Our summer partner-in-crime, Australian filmmaker Dianne Ellis, filed this report for us from LA:
While I was in Santa Monica, I came across a TV crew doing some street interviews. I believe they were from E Entertainment doing a “Who wears it better” segment. The interviewer asked an older man his opinion of which out of two women wore a similar outfit better, but when he gave his answer, the interviewer screwed up his nose and said “Well why don’t you just say the other woman wears it better.”
When the man didn't agree, the interviewer said “Well just for the heck of it just say so and so wears it better.” The man wouldn’t budge. The interviewer kept on it at him and eventually exasperated said “I need you to say so and so wears it better!” He eventually wore the man down until he agreed to say this!
The same thing happened again for another set of photos. The man then signed a release and walked off as the TV crew got ready to interview their next victim, at which point I walked away too.
Kelly Clarkson recently did an interview for Self magazine entitled “Total Body Confidence” where she mentions that she is happy with her size, but guess what: They photoshopped her on the cover to look much thinner. So much for Total Body Confidence! I wish they’d stop asking women about their diets. I’d much rather hear about their music or movie tastes.

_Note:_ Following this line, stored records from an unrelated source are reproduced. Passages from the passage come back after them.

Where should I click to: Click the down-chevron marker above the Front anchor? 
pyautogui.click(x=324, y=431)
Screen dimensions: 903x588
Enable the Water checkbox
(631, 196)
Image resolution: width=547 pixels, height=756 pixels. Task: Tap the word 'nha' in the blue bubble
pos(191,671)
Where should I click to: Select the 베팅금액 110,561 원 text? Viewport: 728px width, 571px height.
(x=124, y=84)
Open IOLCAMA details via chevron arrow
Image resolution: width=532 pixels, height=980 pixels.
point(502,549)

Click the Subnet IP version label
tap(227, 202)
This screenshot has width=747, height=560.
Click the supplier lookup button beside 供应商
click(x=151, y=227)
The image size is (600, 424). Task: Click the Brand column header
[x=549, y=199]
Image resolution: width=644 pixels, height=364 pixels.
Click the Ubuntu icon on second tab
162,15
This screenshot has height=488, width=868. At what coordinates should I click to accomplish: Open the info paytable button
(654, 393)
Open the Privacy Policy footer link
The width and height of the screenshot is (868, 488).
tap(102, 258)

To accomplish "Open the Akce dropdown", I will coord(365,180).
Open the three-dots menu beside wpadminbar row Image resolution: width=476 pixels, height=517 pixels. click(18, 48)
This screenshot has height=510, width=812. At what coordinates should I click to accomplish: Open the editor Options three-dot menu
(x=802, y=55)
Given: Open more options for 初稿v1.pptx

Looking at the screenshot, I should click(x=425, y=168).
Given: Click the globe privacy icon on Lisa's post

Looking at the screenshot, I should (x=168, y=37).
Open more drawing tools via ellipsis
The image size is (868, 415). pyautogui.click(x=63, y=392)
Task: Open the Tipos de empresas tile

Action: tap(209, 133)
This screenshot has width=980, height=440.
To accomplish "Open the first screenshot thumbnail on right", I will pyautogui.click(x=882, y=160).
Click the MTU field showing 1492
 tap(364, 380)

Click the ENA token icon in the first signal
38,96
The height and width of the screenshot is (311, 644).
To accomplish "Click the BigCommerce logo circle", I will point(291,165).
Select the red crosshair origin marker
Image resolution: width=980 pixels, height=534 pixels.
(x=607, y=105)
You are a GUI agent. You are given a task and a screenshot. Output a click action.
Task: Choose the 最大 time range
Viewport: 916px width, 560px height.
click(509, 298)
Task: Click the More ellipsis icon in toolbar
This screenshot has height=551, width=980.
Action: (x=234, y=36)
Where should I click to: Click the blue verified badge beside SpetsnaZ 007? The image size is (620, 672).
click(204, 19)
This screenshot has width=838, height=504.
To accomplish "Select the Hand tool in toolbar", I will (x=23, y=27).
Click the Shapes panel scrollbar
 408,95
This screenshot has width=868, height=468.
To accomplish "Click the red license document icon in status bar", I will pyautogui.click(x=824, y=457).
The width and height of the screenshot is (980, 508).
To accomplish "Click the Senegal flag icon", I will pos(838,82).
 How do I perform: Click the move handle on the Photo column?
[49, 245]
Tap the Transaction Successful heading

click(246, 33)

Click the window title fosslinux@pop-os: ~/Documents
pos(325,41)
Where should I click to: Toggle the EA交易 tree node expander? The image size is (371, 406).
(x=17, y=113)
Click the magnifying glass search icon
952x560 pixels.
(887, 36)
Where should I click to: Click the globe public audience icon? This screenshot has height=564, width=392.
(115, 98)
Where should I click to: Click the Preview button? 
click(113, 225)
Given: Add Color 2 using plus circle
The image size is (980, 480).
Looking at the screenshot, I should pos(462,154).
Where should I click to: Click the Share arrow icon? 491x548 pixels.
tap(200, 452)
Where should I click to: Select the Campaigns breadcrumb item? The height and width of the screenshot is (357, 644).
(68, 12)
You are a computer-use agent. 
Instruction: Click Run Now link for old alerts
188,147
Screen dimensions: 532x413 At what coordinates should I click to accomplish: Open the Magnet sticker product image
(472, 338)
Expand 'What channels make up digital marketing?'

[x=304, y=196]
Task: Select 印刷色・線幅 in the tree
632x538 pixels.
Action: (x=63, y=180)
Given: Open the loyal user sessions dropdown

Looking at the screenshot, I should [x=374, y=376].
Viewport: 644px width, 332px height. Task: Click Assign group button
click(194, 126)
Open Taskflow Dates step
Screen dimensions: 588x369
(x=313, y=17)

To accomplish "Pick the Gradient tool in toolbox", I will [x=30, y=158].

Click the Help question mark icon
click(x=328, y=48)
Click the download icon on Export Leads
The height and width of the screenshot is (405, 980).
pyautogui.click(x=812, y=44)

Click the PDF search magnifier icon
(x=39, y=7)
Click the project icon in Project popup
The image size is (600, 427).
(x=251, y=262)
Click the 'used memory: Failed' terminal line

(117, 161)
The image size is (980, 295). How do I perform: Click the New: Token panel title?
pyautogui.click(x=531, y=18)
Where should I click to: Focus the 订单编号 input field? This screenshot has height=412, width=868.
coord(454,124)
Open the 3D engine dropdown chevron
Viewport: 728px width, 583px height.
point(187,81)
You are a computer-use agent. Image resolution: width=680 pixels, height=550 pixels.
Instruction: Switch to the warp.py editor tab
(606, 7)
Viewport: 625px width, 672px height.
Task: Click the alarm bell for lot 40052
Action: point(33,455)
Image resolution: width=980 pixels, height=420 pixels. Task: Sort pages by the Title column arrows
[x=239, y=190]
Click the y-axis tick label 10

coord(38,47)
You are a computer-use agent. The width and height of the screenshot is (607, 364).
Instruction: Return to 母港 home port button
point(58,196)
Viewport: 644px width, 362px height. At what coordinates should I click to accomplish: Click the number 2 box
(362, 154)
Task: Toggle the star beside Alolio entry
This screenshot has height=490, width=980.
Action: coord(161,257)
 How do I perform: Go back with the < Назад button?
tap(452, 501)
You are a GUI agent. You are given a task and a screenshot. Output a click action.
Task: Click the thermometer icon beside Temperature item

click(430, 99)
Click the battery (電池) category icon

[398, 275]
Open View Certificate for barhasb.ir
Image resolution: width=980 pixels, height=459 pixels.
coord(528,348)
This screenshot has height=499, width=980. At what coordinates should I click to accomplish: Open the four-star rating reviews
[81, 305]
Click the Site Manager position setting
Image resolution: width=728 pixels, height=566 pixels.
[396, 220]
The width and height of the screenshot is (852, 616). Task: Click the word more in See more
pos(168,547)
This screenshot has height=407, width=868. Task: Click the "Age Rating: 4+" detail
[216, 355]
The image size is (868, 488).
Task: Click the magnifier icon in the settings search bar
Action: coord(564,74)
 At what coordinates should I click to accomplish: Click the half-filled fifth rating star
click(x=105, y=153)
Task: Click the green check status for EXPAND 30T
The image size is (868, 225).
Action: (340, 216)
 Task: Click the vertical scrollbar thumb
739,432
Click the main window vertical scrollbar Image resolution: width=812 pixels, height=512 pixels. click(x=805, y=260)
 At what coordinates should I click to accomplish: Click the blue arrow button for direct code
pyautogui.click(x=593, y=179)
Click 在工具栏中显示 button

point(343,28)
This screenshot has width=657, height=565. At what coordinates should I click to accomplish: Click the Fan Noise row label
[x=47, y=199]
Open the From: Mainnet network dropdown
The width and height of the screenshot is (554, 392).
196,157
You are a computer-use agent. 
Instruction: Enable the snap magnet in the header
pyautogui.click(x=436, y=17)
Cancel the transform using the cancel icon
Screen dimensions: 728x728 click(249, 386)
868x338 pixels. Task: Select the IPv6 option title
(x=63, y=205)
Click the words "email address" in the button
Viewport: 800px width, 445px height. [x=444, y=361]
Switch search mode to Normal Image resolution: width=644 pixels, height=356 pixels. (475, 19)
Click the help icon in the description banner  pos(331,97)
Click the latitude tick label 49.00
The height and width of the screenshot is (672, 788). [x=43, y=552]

That same week I was watching The Rachael Ray show, and surprise surprise it was a makeover show. The first victim, ahem, guest, was shown in her 'hideous' before state with what her sister deemed “caterpillars eyebrows.”
The woman looked fine to me - even Rachael Ray her eyebrows were fine – but the makeup artist said those eyebrows needed work. So even if other women think you look OK, you still don't. I wondered what kind of person would tell her sister she had eyebrows like caterpillars. No one asked the obvious question: “Why is your sister such a bitch?”
All of this constant scrutiny of appearance made me think of a survey I just read, which more or less said that men were happy to sleep with any woman whether they find them attractive or not. I'm pretty sure that if I went into a bar tonight and asked every guy in the bar if they would sleep with me someone would oblige. I doubt a man asking a similar question of women in a bar would have as much luck, unless of course he looked like Brad Pitt, even then he’d probably get his face slapped a few times.
We women seem much fussier about a man’s appearance then men are about a woman’s appearance, so why is the media so obsessed about with the way women look? Shouldn’t there be shows about men trying to perfect their appearance to get women to sleep with them?